Listed entries START
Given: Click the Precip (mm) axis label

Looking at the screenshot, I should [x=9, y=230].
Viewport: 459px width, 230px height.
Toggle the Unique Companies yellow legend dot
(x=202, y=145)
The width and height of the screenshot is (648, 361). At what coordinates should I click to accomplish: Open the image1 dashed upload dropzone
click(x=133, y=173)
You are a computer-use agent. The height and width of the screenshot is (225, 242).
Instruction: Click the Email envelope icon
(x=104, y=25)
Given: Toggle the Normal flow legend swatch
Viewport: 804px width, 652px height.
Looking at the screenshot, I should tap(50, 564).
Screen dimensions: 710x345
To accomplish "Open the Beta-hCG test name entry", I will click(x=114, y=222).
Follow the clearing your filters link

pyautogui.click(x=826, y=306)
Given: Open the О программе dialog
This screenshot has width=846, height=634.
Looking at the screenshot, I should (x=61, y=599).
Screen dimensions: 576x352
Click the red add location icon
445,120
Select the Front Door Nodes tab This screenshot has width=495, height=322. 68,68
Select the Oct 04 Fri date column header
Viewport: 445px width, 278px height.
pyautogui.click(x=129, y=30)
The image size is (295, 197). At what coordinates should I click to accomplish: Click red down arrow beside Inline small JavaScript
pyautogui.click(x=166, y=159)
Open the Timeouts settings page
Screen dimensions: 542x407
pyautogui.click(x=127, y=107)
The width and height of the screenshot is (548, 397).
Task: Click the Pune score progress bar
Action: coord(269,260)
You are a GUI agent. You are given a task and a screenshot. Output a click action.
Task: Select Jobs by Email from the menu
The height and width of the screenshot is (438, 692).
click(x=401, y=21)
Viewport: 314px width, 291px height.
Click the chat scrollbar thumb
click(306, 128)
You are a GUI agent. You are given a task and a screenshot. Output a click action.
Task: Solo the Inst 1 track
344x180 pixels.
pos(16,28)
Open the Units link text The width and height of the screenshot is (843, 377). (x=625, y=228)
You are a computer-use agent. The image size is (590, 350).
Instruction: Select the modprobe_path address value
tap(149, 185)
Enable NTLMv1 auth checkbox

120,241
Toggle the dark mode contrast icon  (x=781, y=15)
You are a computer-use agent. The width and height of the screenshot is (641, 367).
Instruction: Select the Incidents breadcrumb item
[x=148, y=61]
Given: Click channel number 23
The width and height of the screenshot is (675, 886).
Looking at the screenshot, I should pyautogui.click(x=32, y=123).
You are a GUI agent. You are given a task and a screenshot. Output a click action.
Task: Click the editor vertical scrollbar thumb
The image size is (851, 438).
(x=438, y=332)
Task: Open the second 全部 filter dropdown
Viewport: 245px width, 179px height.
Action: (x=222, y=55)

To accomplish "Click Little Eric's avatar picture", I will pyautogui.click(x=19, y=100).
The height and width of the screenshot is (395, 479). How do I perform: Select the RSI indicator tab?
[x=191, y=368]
Listed entries END
Work to be completed — Nothing in the records may change; output all of them exactly.

Result for this task —
Given: Click the Precip (mm) axis label

Looking at the screenshot, I should [x=9, y=230].
Viewport: 459px width, 230px height.
Toggle the Unique Companies yellow legend dot
(x=202, y=145)
The width and height of the screenshot is (648, 361). At what coordinates should I click to accomplish: Open the image1 dashed upload dropzone
click(x=133, y=173)
You are a computer-use agent. The height and width of the screenshot is (225, 242).
Instruction: Click the Email envelope icon
(x=104, y=25)
Given: Toggle the Normal flow legend swatch
Viewport: 804px width, 652px height.
Looking at the screenshot, I should tap(50, 564).
Screen dimensions: 710x345
To accomplish "Open the Beta-hCG test name entry", I will click(x=114, y=222).
Follow the clearing your filters link

pyautogui.click(x=826, y=306)
Given: Open the О программе dialog
This screenshot has width=846, height=634.
Looking at the screenshot, I should (x=61, y=599).
Screen dimensions: 576x352
Click the red add location icon
445,120
Select the Front Door Nodes tab This screenshot has width=495, height=322. 68,68
Select the Oct 04 Fri date column header
Viewport: 445px width, 278px height.
pyautogui.click(x=129, y=30)
The image size is (295, 197). At what coordinates should I click to accomplish: Click red down arrow beside Inline small JavaScript
pyautogui.click(x=166, y=159)
Open the Timeouts settings page
Screen dimensions: 542x407
pyautogui.click(x=127, y=107)
The width and height of the screenshot is (548, 397).
Task: Click the Pune score progress bar
Action: coord(269,260)
You are a GUI agent. You are given a task and a screenshot. Output a click action.
Task: Select Jobs by Email from the menu
The height and width of the screenshot is (438, 692).
click(x=401, y=21)
Viewport: 314px width, 291px height.
Click the chat scrollbar thumb
click(306, 128)
You are a GUI agent. You are given a task and a screenshot. Output a click action.
Task: Solo the Inst 1 track
344x180 pixels.
pos(16,28)
Open the Units link text The width and height of the screenshot is (843, 377). (x=625, y=228)
You are a computer-use agent. The image size is (590, 350).
Instruction: Select the modprobe_path address value
tap(149, 185)
Enable NTLMv1 auth checkbox

120,241
Toggle the dark mode contrast icon  (x=781, y=15)
You are a computer-use agent. The width and height of the screenshot is (641, 367).
Instruction: Select the Incidents breadcrumb item
[x=148, y=61]
Given: Click channel number 23
The width and height of the screenshot is (675, 886).
Looking at the screenshot, I should pyautogui.click(x=32, y=123).
You are a GUI agent. You are given a task and a screenshot. Output a click action.
Task: Click the editor vertical scrollbar thumb
The image size is (851, 438).
(x=438, y=332)
Task: Open the second 全部 filter dropdown
Viewport: 245px width, 179px height.
Action: (x=222, y=55)

To accomplish "Click Little Eric's avatar picture", I will pyautogui.click(x=19, y=100).
The height and width of the screenshot is (395, 479). How do I perform: Select the RSI indicator tab?
[x=191, y=368]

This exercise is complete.